To make predictions with your linear regression model in R, use the predict() function. First, create your model with lm(), then use predict(model, newdata) where newdata is a data frame containing the predictor values. For example: model <- lm(mpg ~ wt, data = mtcars), then predictions <- predict(model, newdata = data.frame(wt = c(2.5, 3.0, 3.5))). This will return predicted mpg values for cars weighing 2.5, 3.0, and 3.5 thousand pounds. You can also add interval = 'confidence' or interval = 'prediction' to get confidence or prediction intervals.
The p-value in linear regression tests whether the relationship between your predictor and response variable is statistically significant. A p-value less than 0.05 (5% significance level) typically indicates that the relationship is statistically significant and not due to random chance. In the summary output, you'll see p-values for each coefficient. For example, Pr(>|t|) = 1.29e-10 (which is 0.000000000129) is highly significant, meaning you can confidently reject the null hypothesis that there's no relationship between the variables.
The Estimate column in regression output shows the coefficient values for your model. The Intercept estimate is the predicted value of the response variable when all predictors are zero. For predictor variables, the estimate shows how much the response variable changes for a one-unit increase in that predictor, holding other variables constant. For example, if weight has an estimate of -5.34, it means mpg decreases by 5.34 for every 1-unit increase in weight. These estimates form your regression equation: y = Intercept + (Estimate × x).
Linear regression has four main assumptions you should check: (1) Linearity - the relationship between variables is linear; (2) Independence - observations are independent; (3) Homoscedasticity - residuals have constant variance; (4) Normality - residuals are normally distributed. In R, use diagnostic plots with plot(model) to check these. The first plot (Residuals vs Fitted) checks linearity and homoscedasticity, the Q-Q plot checks normality, and you can use the Durbin-Watson test for independence. Violations of these assumptions may require data transformation or alternative modeling approaches.

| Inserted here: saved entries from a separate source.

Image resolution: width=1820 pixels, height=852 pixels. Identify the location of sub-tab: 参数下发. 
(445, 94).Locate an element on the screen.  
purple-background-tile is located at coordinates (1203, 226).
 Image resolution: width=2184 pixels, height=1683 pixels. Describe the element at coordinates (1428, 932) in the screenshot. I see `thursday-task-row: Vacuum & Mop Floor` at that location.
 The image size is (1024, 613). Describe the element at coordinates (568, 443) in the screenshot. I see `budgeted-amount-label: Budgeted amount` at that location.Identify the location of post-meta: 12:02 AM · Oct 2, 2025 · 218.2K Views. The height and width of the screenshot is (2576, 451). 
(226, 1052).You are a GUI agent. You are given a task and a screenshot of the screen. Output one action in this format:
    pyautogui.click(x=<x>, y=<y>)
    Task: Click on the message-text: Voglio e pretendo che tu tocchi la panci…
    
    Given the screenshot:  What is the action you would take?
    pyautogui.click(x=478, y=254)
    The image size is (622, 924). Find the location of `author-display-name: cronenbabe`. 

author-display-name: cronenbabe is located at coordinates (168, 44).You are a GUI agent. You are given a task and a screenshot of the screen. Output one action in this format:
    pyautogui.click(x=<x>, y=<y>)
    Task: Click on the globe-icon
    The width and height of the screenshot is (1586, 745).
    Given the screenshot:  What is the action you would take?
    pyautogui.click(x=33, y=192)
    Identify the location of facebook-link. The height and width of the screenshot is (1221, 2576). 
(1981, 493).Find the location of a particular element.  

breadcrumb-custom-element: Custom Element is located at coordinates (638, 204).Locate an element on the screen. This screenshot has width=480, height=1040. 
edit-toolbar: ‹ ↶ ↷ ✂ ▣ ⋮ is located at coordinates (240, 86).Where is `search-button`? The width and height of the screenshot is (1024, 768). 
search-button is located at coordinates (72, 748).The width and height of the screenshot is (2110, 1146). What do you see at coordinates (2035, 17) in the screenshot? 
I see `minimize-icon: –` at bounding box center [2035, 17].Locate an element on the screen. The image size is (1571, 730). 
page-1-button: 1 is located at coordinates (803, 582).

Yes, the lm() function handles both simple and multiple linear regression. For multiple predictors, simply add them to your formula with + signs: lm(y ~ x1 + x2 + x3, data = dataset). For example, to predict mpg using both weight and horsepower: model <- lm(mpg ~ wt + hp, data = mtcars). The summary() output will show coefficients for each predictor, allowing you to understand how each variable independently affects the response. You can also include interaction terms using * (e.g., wt * hp) to test whether the effect of one variable depends on another.

Conclusion

Conducting linear regression in R is a powerful way to understand the relationship between variables and make predictions. In this article, we have shown how to perform linear regression in R using the lm() function, how to make predictions using the predict() function and interpret the results.